By default, the web transport has no approval callback — any tool call that returns ASK is auto-denied (no human present). To add a human gate, implement an external approval flow via SSE events.

The --read-only flag is available on aar serve for global read-only mode.

CLI flags reference

Flag Available on Description
--read-only chat, run, tui, serve Block all write and execute tools
--require-approval / --no-require-approval chat, run, tui Prompt before write/execute tools
--restrict-to-cwd / --no-restrict-to-cwd chat, run, tui Restrict file tools to cwd/**
--denied-paths TEXT chat, run, tui Comma-separated globs appended to defaults
--allowed-paths TEXT chat, run, tui Comma-separated globs (overrides --restrict-to-cwd)
--config PATH chat, run, tui, serve Load full AgentConfig from a JSON file

Configuration file

Create a JSON file matching the AgentConfig schema:

{
  "provider": {
    "name": "anthropic",
    "model": "claude-sonnet-4-6"
  },
  "safety": {
    "read_only": false,
    "require_approval_for_writes": true,
    "require_approval_for_execute": true,
    "denied_paths": ["**/.env", "**/secrets/**"],
    "allowed_paths": ["/home/user/project/**"],
    "sandbox": "subprocess"
  },
  "max_steps": 30,
  "timeout": 120.0
}

Load with:

aar chat --config aar.json

Or programmatically:

from agent.core.config import load_config
from pathlib import Path

config = load_config(Path("aar.json"))

Precedence (lowest to highest): PolicyConfig defaults -> config file (--config) -> explicit CLI flags

Approval callback

When a policy decision is ASK, the ApprovalCallback is invoked.

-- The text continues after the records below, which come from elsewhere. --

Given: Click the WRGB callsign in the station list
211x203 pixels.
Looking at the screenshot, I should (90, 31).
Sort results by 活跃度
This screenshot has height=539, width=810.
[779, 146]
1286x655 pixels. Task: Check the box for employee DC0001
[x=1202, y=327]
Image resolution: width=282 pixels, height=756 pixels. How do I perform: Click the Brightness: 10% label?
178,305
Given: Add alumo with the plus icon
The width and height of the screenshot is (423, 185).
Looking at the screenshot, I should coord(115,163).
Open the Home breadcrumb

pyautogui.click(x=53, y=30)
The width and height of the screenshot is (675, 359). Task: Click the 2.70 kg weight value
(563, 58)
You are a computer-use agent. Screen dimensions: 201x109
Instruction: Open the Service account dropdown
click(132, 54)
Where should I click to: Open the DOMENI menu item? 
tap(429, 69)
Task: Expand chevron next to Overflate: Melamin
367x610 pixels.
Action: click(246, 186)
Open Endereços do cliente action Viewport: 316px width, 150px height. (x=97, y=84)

The callback receives the tool spec and the tool call, and returns one of:

Result Meaning
APPROVED Allow this specific call
DENIED Block this specific call
APPROVED_ALWAYS Allow this call and all future calls to the same tool

The CLI and TUI transports use a terminal prompt:

+----------------------------------+
| Approval Required                |
|   bash                           |
|     command: rm -rf build/       |
+----------------------------------+
Allow? [y]es / [n]o / [a]lways:

Custom approval callback

from agent.safety.permissions import ApprovalResult

async def my_callback(spec, tool_call) -> ApprovalResult:
    # Your logic — Slack notification, web UI, auto-approve known tools, etc.
    return ApprovalResult.APPROVED

agent = Agent(config=config, approval_callback=my_callback)

Sandbox modes

Mode Description
local Direct subprocess execution (default)
subprocess Isolated execution with ulimit resource limits and restricted environment variables

Set via SafetyConfig(sandbox="subprocess") or in a config file.

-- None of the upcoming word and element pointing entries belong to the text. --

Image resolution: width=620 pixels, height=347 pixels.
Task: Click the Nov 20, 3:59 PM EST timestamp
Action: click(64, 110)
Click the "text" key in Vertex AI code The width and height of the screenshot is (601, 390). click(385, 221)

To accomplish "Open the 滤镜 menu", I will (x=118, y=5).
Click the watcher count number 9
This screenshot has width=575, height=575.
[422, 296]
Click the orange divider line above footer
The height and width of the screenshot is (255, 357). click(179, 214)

The subprocess sandbox applies:

  • Memory limit (sandbox_max_memory_mb, default 512 MB)
  • Restricted environment variables (strips sensitive vars)
  • Command timeout (ToolConfig.command_timeout, default 30s)

Architecture

The safety system has three components:

  • agent/safety/policy.pySafetyPolicy evaluates tool calls against PolicyConfig rules, returning ALLOW/DENY/ASK
  • agent/safety/permissions.pyPermissionManager handles ASK decisions by calling the approval callback and caching APPROVED_ALWAYS results
  • agent/safety/sandbox.pyLocalSandbox and SubprocessSandbox control how shell commands are actually executed

These are composed by ToolExecutor (agent/tools/execution.py), which is the single entry point for all tool execution in the agent loop.